Por outro lado, saudosos pela marca registrada (shoegaze) podem se deleitar na segunda metade da canção, graças a uma camada barulhenta digna dos primeiros singles.


É nesse fio que “Monaco” aparece para retomar a pegada direta, com uma dose extra de synthpop. Aliás, desde que voltaram, o quarteto de Oxford vem mostrando cada vez mais gosto por sonoridades eletrônicas, e “I Came to See the Wreck” é um de seus melhores exemplos.

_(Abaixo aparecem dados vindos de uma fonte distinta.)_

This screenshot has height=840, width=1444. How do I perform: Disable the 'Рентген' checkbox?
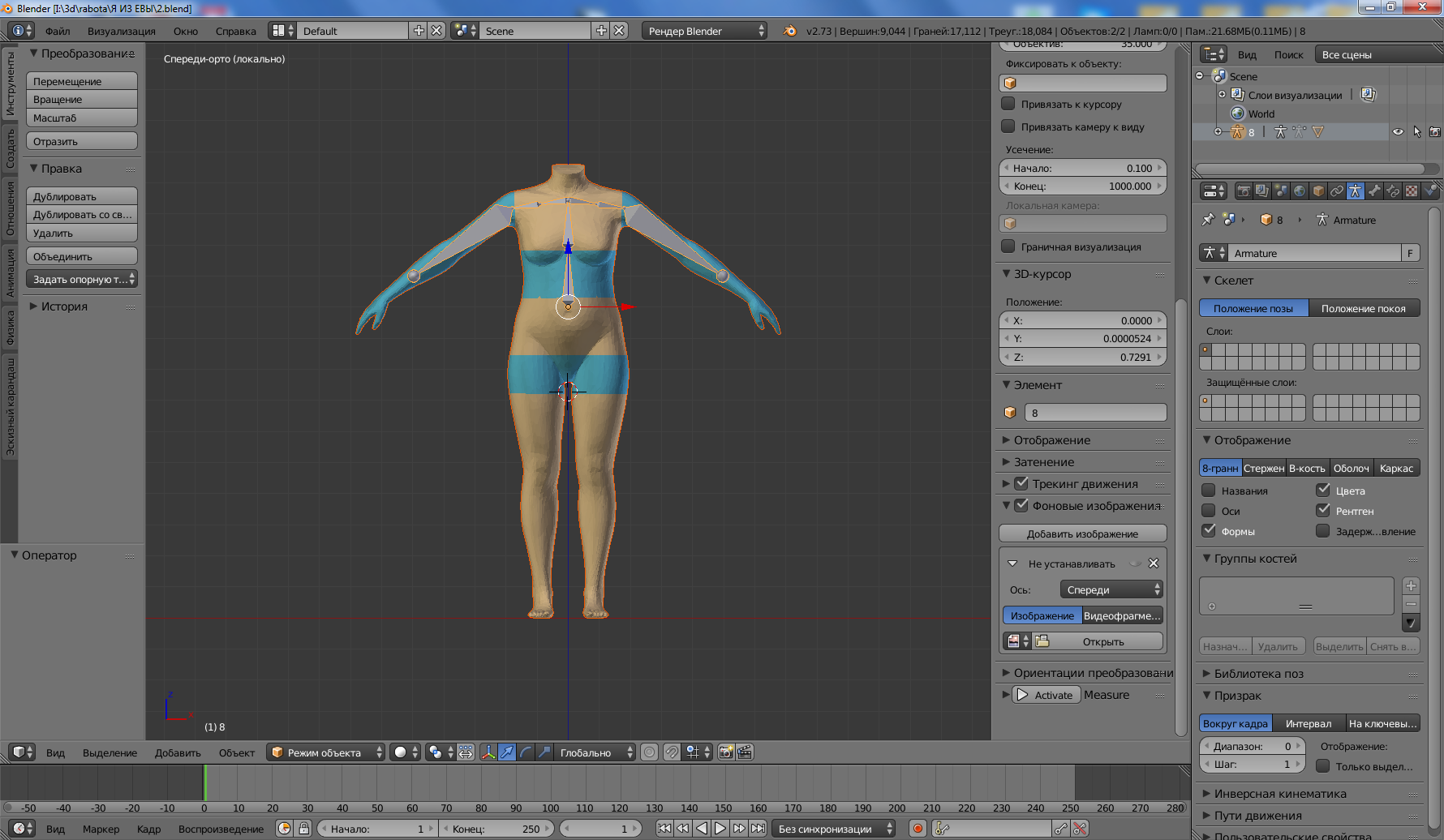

“Stay Free” aposta no dream pop pela supervia folk. Qualquer conexão com Neil Young e Bob Dylan pode não ser uma coincidência. “Last Night I Came” até ameaça uma introdução experimental, mas basta entrar a melodia vocal de Gardener para perceber que se trata do Ride clássico no que diz respeito a ambiências.

Em “Sunrise Chaser”, o mote é brincar com períodos musicais. Ela se alinha tanto ao que vem sendo feito hoje, no chamado “indie rock”, quanto às passagens mais sofisticadas do pop, como faz o Tears for Fears.

Após tantas músicas fortes inclusive com grande potencial ao vivo, “Midnight Rider” acaba soando quase dispensável. O ponto forte é o baixo fluído de Queralt.

Só que mal dá tempo de franzir a testa: é “Portland Rocks” na sequência, voltando direto para o começo da década de 90 com uma sonoridade mais suja, mas igualmente acessível a ouvidos comerciais. Facilmente um dos pontos altos, que não por acaso, figura uma das músicas de trabalho.

Já que o Ride adora experimentar, um álbum na linha de “Essaouira” seria mais que bem-vindo. O lance por esses lados é eletrônico, inconscientemente relacionado ao que Kevin Moore (ex-Dream Theater, banda de metal progressivo) fez em seu projeto de trip hop/ambient Chroma Key.

Hora de encerrar o álbum número 7 do Ride com a melancólica, etérea e espacial “Yesterday Is Just a Song”. Mais do que isso caberia disco duplo. Olha, seria uma boa ideia. Ainda que insuficiente para bater de frente com o passado – como se isso fosse necessário com um discaço desse.